Right now the distributed documentation reads roughly as “task graphs are powerful, but if you need something more complex—use futures”.

Digging deeper, however, it seems that tasks and futures play nicely together:

  • client.compute returns a future :heavy_check_mark:
  • Feeding a future as an input to delayed ensures its result is retrieved :heavy_check_mark:

Is it correct that the apparent division between tasks-only and futures-only workflows is indeed only an impression that the docs give, or is there some problem that one should be aware about? If it is the former, then I think it would be worth making the relation more explicit in the tutorials. Or did I not find the right tutorial?

Hi @akhmerov, welcome!

I agree that the documentation around distributed.Futures is pretty confusing, and it should be improved. To me, the important differences (and I’m editorializing a bit here) are:

  1. Futures are mostly a reimplementation of the concurrent.futures API. It’s mostly a different API from the dask collections API (e.g., dask.dataframe or dask.array).
  2. Futures represent an unrealized result on a distributed cluster. They are defined in distributed, and almost entirely absent from the dask/dask codebase (I did a quick grep through, and only found one conditional import of them).

I said above that it’s “mostly a different API”, but, of course, you identified some exceptions :slight_smile: . I think one of the things that is weird about the distributed.Client interface is that it implements two APIs at the same time: (1) concurrent.futures and (2) dask.{compute, persist}, and there are some places where they can be mixed. I generally think that most people should stick with the standard dask collections/task-graph API until they need to do something trickier with concurrency on the client. But opinions may differ there.

This is true if your client is asynchronous, but if you are using the default synchronous client, doesn’t it return the result of the computation directly?

Thanks for the overview, this was useful!

To explain my use case: I would like to design a workflow where:

  1. There is an outer control loop that does parallel adaptive computations: either sampling, similar to what I now do in adaptive, or optimization.
  2. There function that is sampled is defined as a task graph to benefit from the scheduler.
  3. Both the control loop and the sampling run within the same cluster.

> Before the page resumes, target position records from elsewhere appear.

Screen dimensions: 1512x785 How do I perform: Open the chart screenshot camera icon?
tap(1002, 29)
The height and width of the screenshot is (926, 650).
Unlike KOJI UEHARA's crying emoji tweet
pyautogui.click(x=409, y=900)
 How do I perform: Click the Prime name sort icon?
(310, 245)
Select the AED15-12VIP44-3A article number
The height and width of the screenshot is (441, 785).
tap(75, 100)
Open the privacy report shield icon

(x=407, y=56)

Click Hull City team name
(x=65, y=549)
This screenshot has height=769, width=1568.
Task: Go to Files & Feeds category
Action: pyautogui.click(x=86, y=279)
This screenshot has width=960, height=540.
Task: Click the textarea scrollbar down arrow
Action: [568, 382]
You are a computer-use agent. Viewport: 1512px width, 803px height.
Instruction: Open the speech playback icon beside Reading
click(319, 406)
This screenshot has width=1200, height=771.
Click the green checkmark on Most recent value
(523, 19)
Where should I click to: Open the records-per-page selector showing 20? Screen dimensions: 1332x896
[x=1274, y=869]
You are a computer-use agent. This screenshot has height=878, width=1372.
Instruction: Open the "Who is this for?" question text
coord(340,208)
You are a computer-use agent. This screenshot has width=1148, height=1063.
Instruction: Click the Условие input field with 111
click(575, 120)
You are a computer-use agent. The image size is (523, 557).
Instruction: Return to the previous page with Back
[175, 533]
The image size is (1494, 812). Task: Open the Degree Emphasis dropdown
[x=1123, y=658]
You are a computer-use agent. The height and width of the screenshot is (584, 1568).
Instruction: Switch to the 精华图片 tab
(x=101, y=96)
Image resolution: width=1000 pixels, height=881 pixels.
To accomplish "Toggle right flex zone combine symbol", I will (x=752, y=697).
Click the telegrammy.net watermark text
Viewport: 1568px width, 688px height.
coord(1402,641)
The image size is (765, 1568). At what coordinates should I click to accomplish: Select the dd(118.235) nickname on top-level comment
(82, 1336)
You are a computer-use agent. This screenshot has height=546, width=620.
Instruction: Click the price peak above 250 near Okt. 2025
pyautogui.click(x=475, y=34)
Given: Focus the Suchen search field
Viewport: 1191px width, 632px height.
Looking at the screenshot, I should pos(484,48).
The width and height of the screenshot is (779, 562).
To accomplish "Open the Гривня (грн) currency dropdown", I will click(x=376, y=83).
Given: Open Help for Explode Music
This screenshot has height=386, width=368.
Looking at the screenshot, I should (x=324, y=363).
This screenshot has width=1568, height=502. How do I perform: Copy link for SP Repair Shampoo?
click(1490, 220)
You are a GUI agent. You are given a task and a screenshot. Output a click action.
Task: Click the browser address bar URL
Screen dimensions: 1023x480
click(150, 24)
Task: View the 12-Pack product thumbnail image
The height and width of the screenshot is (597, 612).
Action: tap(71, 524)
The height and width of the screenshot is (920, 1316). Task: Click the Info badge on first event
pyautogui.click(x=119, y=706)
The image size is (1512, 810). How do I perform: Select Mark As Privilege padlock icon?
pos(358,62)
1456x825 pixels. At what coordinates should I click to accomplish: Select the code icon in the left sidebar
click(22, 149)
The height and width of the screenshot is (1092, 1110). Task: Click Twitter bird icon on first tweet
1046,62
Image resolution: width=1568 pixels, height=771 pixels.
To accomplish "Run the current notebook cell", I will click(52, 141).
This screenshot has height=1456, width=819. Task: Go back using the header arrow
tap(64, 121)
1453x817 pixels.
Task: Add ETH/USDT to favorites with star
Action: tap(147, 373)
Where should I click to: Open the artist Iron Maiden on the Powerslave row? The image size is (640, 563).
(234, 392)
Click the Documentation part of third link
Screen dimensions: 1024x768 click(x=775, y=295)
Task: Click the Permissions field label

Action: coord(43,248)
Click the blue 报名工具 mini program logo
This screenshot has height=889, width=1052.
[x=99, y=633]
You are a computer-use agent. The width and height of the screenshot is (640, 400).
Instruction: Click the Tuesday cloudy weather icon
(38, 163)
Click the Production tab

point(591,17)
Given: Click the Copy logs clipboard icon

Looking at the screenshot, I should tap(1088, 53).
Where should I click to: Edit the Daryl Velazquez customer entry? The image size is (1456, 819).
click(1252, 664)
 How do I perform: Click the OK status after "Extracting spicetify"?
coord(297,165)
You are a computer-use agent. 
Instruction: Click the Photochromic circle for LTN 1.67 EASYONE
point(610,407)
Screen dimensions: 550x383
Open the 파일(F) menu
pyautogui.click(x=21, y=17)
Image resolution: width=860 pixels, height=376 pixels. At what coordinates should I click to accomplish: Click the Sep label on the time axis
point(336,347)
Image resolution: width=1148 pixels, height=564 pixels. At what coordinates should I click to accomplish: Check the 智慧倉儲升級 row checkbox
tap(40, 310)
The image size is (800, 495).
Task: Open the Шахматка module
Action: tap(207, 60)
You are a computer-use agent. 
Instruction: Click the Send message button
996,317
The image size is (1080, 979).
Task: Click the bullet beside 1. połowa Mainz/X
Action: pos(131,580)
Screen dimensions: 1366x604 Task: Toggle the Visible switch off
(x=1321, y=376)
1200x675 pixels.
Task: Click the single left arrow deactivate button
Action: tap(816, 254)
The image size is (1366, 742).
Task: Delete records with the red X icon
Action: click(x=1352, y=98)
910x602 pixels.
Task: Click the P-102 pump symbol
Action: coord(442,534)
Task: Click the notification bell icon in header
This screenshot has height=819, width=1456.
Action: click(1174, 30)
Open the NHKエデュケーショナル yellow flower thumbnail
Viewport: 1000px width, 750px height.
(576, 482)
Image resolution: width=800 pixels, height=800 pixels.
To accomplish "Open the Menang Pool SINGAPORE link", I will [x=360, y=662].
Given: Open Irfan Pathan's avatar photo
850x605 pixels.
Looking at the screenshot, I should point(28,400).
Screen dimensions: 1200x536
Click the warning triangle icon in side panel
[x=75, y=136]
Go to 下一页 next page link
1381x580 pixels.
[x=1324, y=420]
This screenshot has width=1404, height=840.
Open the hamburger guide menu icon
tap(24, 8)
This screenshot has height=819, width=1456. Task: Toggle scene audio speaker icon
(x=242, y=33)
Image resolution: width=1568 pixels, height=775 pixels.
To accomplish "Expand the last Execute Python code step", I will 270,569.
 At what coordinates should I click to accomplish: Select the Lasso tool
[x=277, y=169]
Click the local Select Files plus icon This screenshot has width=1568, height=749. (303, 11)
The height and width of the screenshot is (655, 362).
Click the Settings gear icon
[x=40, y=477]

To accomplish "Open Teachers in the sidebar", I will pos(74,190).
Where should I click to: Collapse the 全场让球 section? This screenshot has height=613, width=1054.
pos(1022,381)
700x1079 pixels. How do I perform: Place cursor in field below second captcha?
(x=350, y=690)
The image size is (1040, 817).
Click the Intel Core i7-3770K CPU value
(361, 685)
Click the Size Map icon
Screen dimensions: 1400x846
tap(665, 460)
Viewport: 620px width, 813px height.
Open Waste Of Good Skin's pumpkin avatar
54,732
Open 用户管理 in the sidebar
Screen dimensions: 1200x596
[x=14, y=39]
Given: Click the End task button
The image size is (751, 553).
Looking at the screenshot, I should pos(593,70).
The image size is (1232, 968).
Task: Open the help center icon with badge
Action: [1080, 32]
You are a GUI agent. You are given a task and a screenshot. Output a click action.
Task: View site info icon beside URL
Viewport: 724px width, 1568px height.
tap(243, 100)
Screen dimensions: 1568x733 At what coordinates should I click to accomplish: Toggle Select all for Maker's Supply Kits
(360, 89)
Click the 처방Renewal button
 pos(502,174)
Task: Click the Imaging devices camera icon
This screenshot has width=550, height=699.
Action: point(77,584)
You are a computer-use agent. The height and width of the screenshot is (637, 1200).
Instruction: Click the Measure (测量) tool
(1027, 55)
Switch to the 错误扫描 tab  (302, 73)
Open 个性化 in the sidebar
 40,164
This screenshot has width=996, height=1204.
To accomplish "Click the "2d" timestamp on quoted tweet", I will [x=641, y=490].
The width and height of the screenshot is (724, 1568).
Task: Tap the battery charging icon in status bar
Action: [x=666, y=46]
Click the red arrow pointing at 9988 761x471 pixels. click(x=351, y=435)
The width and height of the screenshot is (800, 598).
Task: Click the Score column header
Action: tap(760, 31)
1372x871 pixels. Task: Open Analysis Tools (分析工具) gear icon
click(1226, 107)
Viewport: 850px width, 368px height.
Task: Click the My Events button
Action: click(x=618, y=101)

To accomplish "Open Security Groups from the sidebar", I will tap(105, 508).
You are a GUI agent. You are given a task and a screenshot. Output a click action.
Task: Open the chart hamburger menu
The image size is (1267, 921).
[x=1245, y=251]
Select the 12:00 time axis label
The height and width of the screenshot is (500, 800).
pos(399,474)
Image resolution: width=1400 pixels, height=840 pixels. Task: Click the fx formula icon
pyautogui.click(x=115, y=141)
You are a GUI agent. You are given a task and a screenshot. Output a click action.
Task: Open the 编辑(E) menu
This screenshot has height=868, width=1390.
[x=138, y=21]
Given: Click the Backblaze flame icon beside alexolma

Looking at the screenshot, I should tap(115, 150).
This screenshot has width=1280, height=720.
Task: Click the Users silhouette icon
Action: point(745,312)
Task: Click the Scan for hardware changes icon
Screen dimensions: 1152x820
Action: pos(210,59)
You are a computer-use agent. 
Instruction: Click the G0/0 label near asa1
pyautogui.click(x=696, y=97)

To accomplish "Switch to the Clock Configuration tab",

This seems to require being able to mix and match the two approaches.

This is true if your client is asynchronous, but if you are using the default synchronous client, doesn’t it return the result of the computation directly?

Uhh, I may be mistaken, but I don’t think so. With all the latest versions this code

from distributed import Client
from dask import delayed
from time import sleep, time

def g(a):
    return a**2

client = Client()

t = time()
result = client.compute(g(1))
print(type(result), time() - t, result.result(), time() - t)


<class 'distributed.client.Future'> 0.011399030685424805 1 3.034311532974243

I also expected from a cursory reading of the docs that what you wrote should be the case, but I observe instead that asynchronous=True makes compute return coroutines and not futures.

My mistake, I was mis-remembering the API:

  • Client.compute(sync=True) automatically gets the results from the futures, not Client(asynchronous=True). (sigh…)
  • g(1).compute() will also block on the results, and use your Client() in the background.
1 Like

I’d like to come back to my original question then: it seems that tasks and Futures play nicely together and there is no hidden cost to this combination beyond just the downsides of using futures in the first place. Is that a reasonable assessment?

Yes, they should play nicely together. I see you’ve already weighed in on this issue, so you’ve been thinking about launching tasks (or collections of tasks) from within tasks. Your use-case does sound tricky enough that designing around some mixture of Futures and graphs makes sense.